* [EXERCISE GOAL] Type out the complete listing below word for word, without its pictures.

* [RECORDED DATA]

[Start of section]

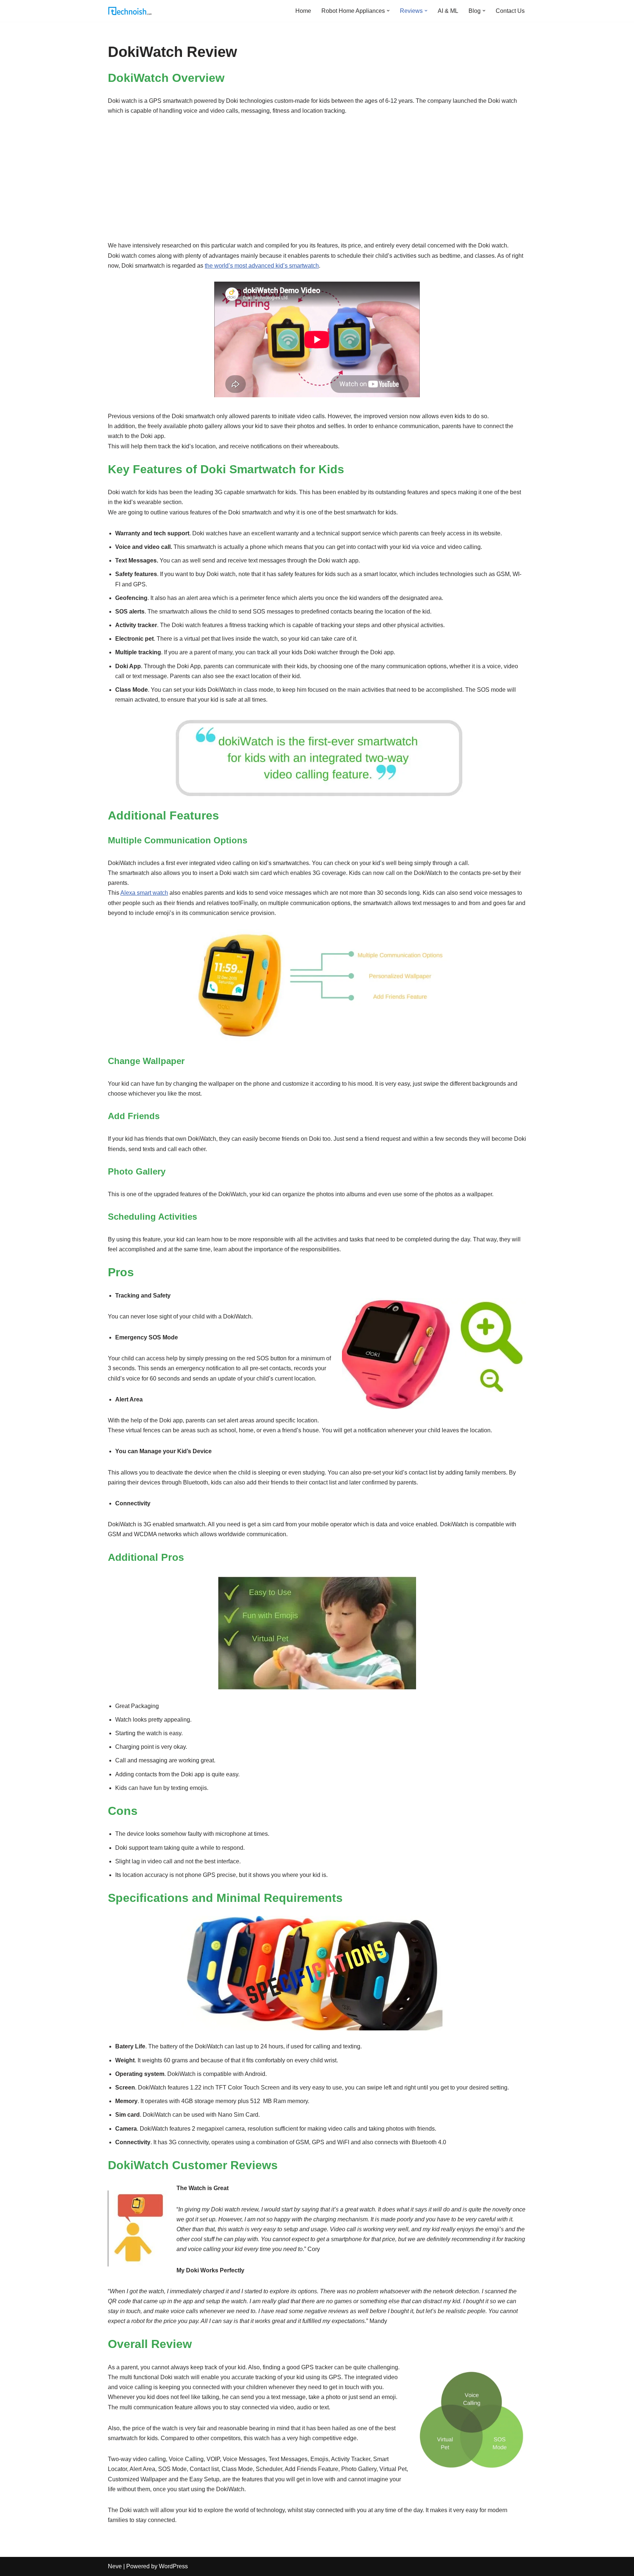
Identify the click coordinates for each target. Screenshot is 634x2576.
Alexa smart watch (144, 893)
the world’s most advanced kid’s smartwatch (262, 266)
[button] (388, 10)
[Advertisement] (317, 178)
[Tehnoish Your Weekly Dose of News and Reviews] (130, 11)
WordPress (173, 2566)
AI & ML (448, 11)
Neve (115, 2566)
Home (303, 11)
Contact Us (510, 11)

[End of section]

* [ANSWER TO THIS TASK]
Identify the click coordinates for each target. Screenshot is 634x2576.
Alexa smart watch (144, 893)
the world’s most advanced kid’s smartwatch (262, 266)
[button] (388, 10)
[Advertisement] (317, 178)
[Tehnoish Your Weekly Dose of News and Reviews] (130, 11)
WordPress (173, 2566)
AI & ML (448, 11)
Neve (115, 2566)
Home (303, 11)
Contact Us (510, 11)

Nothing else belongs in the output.